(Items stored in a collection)
******************************
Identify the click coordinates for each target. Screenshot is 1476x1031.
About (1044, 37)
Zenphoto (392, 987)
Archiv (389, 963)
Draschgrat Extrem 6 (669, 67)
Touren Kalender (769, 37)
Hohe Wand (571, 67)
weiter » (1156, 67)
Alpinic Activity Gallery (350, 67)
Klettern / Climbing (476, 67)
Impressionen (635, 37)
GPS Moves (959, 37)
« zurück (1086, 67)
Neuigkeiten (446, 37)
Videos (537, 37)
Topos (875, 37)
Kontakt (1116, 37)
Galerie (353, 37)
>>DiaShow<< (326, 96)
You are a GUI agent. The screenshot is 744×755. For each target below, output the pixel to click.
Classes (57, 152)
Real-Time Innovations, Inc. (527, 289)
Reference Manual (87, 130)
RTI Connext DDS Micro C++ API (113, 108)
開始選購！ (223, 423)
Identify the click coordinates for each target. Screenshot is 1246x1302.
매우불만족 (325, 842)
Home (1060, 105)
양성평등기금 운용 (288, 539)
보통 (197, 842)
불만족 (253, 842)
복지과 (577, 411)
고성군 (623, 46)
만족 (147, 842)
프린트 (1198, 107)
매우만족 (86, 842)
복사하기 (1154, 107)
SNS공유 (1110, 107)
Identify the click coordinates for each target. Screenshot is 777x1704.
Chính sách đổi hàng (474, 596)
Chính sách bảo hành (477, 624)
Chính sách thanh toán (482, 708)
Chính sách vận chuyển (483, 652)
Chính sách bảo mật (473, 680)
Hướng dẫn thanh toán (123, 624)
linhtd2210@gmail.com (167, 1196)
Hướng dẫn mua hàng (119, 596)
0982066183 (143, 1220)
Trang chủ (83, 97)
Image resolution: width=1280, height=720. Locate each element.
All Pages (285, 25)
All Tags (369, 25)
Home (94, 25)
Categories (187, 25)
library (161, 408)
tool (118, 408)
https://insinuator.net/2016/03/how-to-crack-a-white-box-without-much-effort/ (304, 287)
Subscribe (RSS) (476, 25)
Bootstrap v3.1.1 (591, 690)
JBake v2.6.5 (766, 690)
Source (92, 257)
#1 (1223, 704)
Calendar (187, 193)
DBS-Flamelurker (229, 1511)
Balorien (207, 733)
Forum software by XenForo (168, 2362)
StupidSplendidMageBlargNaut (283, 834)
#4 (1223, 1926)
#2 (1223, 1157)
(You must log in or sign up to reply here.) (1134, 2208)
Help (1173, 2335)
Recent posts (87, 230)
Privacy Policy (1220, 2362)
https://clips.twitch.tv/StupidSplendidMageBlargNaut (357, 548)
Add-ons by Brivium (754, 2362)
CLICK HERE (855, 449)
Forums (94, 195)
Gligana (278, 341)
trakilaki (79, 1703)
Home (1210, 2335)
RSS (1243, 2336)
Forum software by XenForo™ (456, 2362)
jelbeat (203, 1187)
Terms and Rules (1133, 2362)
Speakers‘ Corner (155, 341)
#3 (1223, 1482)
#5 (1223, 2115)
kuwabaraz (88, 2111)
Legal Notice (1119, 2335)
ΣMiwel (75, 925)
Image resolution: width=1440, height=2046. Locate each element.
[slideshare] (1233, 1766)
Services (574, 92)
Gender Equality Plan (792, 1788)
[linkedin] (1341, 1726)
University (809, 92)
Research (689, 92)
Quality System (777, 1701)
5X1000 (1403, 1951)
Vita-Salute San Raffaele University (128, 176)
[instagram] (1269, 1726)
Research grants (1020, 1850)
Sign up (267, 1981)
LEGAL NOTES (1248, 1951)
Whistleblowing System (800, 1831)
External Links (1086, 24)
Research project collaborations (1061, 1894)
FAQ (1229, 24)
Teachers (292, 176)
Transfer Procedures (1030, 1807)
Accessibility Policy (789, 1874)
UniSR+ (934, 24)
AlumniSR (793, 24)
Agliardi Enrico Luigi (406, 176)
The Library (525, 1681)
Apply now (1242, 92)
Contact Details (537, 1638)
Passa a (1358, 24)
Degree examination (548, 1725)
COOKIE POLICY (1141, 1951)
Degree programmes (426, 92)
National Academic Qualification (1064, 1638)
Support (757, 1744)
******************************
● EXERCISE GOAL: Lay out every line of the records above as a numbered list, leaving out any blank lines.

● ANSWER TO THE PROBLEM:
1. Identify the click coordinates for each target. Screenshot is 1476x1031.
2. About (1044, 37)
3. Zenphoto (392, 987)
4. Archiv (389, 963)
5. Draschgrat Extrem 6 (669, 67)
6. Touren Kalender (769, 37)
7. Hohe Wand (571, 67)
8. weiter » (1156, 67)
9. Alpinic Activity Gallery (350, 67)
10. Klettern / Climbing (476, 67)
11. Impressionen (635, 37)
12. GPS Moves (959, 37)
13. « zurück (1086, 67)
14. Neuigkeiten (446, 37)
15. Videos (537, 37)
16. Topos (875, 37)
17. Kontakt (1116, 37)
18. Galerie (353, 37)
19. >>DiaShow<< (326, 96)
20. You are a GUI agent. The screenshot is 744×755. For each target below, output the pixel to click.
21. Classes (57, 152)
22. Real-Time Innovations, Inc. (527, 289)
23. Reference Manual (87, 130)
24. RTI Connext DDS Micro C++ API (113, 108)
25. 開始選購！ (223, 423)
26. Identify the click coordinates for each target. Screenshot is 1246x1302.
27. 매우불만족 (325, 842)
28. Home (1060, 105)
29. 양성평등기금 운용 (288, 539)
30. 보통 (197, 842)
31. 불만족 (253, 842)
32. 복지과 (577, 411)
33. 고성군 (623, 46)
34. 만족 (147, 842)
35. 프린트 (1198, 107)
36. 매우만족 (86, 842)
37. 복사하기 (1154, 107)
38. SNS공유 (1110, 107)
39. Identify the click coordinates for each target. Screenshot is 777x1704.
40. Chính sách đổi hàng (474, 596)
41. Chính sách bảo hành (477, 624)
42. Chính sách thanh toán (482, 708)
43. Chính sách vận chuyển (483, 652)
44. Chính sách bảo mật (473, 680)
45. Hướng dẫn thanh toán (123, 624)
46. linhtd2210@gmail.com (167, 1196)
47. Hướng dẫn mua hàng (119, 596)
48. 0982066183 (143, 1220)
49. Trang chủ (83, 97)
50. Image resolution: width=1280, height=720. Locate each element.
51. All Pages (285, 25)
52. All Tags (369, 25)
53. Home (94, 25)
54. Categories (187, 25)
55. library (161, 408)
56. tool (118, 408)
57. https://insinuator.net/2016/03/how-to-crack-a-white-box-without-much-effort/ (304, 287)
58. Subscribe (RSS) (476, 25)
59. Bootstrap v3.1.1 (591, 690)
60. JBake v2.6.5 (766, 690)
61. Source (92, 257)
62. #1 (1223, 704)
63. Calendar (187, 193)
64. DBS-Flamelurker (229, 1511)
65. Balorien (207, 733)
66. Forum software by XenForo (168, 2362)
67. StupidSplendidMageBlargNaut (283, 834)
68. #4 (1223, 1926)
69. #2 (1223, 1157)
70. (You must log in or sign up to reply here.) (1134, 2208)
71. Help (1173, 2335)
72. Recent posts (87, 230)
73. Privacy Policy (1220, 2362)
74. https://clips.twitch.tv/StupidSplendidMageBlargNaut (357, 548)
75. Add-ons by Brivium (754, 2362)
76. CLICK HERE (855, 449)
77. Forums (94, 195)
78. Gligana (278, 341)
79. trakilaki (79, 1703)
80. Home (1210, 2335)
81. RSS (1243, 2336)
82. Forum software by XenForo™ (456, 2362)
83. jelbeat (203, 1187)
84. Terms and Rules (1133, 2362)
85. Speakers‘ Corner (155, 341)
86. #3 (1223, 1482)
87. #5 (1223, 2115)
88. kuwabaraz (88, 2111)
89. Legal Notice (1119, 2335)
90. ΣMiwel (75, 925)
91. Image resolution: width=1440, height=2046. Locate each element.
92. [slideshare] (1233, 1766)
93. Services (574, 92)
94. Gender Equality Plan (792, 1788)
95. [linkedin] (1341, 1726)
96. University (809, 92)
97. Research (689, 92)
98. Quality System (777, 1701)
99. 5X1000 (1403, 1951)
100. Vita-Salute San Raffaele University (128, 176)
101. [instagram] (1269, 1726)
102. Research grants (1020, 1850)
103. Sign up (267, 1981)
104. LEGAL NOTES (1248, 1951)
105. Whistleblowing System (800, 1831)
106. External Links (1086, 24)
107. Research project collaborations (1061, 1894)
108. FAQ (1229, 24)
109. Teachers (292, 176)
110. Transfer Procedures (1030, 1807)
111. Accessibility Policy (789, 1874)
112. UniSR+ (934, 24)
113. AlumniSR (793, 24)
114. Agliardi Enrico Luigi (406, 176)
115. The Library (525, 1681)
116. Apply now (1242, 92)
117. Contact Details (537, 1638)
118. Passa a (1358, 24)
119. Degree examination (548, 1725)
120. COOKIE POLICY (1141, 1951)
121. Degree programmes (426, 92)
122. National Academic Qualification (1064, 1638)
123. Support (757, 1744)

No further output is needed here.